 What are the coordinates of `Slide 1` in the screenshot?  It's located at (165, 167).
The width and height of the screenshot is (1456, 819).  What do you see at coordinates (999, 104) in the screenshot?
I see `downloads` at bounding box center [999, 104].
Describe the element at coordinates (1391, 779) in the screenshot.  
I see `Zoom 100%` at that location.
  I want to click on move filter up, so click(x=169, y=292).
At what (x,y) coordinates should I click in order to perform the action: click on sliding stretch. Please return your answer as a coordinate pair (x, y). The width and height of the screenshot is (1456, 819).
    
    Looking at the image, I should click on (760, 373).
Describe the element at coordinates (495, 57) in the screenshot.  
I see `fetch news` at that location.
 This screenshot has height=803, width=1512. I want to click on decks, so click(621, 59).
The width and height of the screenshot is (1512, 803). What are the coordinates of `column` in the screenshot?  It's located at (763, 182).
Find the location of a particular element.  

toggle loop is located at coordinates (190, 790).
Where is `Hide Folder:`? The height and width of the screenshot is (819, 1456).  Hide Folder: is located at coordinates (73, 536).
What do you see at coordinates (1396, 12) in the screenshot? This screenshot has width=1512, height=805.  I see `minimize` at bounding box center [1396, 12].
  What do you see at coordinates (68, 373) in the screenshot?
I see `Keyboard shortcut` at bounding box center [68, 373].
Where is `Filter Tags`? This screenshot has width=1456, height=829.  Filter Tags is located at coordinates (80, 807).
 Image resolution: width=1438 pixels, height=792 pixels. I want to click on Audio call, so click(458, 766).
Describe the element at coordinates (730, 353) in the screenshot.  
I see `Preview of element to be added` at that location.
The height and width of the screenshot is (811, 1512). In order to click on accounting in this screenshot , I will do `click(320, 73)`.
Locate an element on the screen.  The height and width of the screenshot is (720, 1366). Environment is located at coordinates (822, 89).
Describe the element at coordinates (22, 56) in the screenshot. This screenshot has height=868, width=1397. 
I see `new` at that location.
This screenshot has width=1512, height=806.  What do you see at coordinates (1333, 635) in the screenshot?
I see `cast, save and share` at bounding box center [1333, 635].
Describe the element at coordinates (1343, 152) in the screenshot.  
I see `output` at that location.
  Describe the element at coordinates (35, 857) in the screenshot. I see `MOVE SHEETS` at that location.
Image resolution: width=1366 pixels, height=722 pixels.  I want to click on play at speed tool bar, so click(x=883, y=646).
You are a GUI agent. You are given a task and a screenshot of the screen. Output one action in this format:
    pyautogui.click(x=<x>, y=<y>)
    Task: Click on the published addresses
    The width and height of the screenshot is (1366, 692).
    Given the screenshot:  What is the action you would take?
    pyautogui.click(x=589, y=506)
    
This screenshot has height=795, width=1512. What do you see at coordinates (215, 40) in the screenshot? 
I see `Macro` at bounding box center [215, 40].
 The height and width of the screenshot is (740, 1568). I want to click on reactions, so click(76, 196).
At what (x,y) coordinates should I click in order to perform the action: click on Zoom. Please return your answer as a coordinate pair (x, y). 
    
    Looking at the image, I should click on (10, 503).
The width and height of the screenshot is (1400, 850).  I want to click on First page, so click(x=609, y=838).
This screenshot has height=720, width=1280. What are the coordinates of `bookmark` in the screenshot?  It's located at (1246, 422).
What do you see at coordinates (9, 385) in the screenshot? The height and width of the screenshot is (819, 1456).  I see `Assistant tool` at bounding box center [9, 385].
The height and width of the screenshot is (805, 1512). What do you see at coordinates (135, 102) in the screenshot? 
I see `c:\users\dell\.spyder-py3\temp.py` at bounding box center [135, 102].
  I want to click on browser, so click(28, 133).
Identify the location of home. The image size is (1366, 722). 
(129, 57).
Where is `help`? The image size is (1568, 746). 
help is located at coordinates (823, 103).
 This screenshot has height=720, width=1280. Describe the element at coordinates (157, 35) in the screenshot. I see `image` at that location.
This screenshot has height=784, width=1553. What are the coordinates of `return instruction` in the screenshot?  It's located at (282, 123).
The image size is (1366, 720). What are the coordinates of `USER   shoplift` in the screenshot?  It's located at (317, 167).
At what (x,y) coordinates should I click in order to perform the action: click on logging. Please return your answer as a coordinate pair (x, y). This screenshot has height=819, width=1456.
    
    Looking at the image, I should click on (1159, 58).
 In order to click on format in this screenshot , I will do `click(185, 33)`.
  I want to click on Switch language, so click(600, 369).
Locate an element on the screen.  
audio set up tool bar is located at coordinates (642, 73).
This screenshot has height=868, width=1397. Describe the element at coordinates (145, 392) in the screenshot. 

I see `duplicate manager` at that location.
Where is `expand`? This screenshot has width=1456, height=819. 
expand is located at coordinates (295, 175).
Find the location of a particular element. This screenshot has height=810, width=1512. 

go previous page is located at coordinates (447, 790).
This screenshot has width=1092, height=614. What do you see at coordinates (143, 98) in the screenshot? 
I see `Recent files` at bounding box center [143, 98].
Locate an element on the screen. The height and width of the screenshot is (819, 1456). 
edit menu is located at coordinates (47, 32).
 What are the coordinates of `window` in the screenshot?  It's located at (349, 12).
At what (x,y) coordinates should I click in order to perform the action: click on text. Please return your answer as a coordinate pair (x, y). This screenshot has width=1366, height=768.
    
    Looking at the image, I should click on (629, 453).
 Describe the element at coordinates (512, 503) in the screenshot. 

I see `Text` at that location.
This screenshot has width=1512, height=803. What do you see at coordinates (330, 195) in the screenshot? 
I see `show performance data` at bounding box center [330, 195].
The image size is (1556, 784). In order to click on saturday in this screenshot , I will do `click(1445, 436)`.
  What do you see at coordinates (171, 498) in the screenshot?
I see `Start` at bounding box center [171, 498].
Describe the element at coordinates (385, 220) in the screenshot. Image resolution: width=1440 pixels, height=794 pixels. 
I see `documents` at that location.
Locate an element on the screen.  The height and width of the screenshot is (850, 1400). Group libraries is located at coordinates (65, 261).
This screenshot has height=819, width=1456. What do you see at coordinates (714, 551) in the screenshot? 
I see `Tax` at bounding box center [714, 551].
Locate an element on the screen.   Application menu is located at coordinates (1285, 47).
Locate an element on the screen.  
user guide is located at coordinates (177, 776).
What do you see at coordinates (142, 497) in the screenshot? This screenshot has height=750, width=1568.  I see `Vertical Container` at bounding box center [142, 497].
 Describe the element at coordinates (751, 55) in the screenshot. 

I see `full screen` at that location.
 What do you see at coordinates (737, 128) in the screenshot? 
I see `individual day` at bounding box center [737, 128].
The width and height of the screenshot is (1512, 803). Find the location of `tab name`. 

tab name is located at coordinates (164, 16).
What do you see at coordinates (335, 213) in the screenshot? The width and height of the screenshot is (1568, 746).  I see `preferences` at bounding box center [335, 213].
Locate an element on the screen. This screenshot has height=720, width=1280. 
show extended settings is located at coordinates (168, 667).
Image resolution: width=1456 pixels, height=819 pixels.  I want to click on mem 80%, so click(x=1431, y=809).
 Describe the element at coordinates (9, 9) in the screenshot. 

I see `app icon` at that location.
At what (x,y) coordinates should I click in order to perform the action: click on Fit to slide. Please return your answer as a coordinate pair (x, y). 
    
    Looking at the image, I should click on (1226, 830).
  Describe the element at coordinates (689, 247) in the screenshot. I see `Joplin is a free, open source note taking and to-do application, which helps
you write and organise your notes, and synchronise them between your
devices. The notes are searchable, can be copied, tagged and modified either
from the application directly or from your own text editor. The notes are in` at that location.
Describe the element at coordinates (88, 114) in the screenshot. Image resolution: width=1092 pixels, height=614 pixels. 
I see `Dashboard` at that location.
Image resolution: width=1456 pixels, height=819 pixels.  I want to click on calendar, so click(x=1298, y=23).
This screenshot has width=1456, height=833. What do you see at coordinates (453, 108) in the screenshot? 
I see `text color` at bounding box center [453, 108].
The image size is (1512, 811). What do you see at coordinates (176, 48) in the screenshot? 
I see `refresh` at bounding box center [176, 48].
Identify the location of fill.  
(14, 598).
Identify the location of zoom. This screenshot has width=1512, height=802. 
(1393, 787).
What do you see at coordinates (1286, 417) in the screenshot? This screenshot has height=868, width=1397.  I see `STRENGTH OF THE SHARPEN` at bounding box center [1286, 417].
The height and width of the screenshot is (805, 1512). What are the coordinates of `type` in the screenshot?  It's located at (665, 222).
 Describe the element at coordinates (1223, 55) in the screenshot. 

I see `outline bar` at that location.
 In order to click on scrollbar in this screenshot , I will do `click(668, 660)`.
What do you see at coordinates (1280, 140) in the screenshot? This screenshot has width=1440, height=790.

§ §

▸ **Written request**
Reproduce everything from the line containing "click on Zoom." down to the line containing "What do you see at coordinates (9, 385)", replacing "screenshot" with "capture" and leaving the rest unchanged. Give only those lines.

▸ **Reply to the exercise**
At what (x,y) coordinates should I click in order to perform the action: click on Zoom. Please return your answer as a coordinate pair (x, y). 
    
    Looking at the image, I should click on (10, 503).
The width and height of the capture is (1400, 850).  I want to click on First page, so click(x=609, y=838).
This capture has height=720, width=1280. What are the coordinates of `bookmark` in the capture?  It's located at (1246, 422).
What do you see at coordinates (9, 385) in the capture? The height and width of the capture is (819, 1456).  I see `Assistant tool` at bounding box center [9, 385].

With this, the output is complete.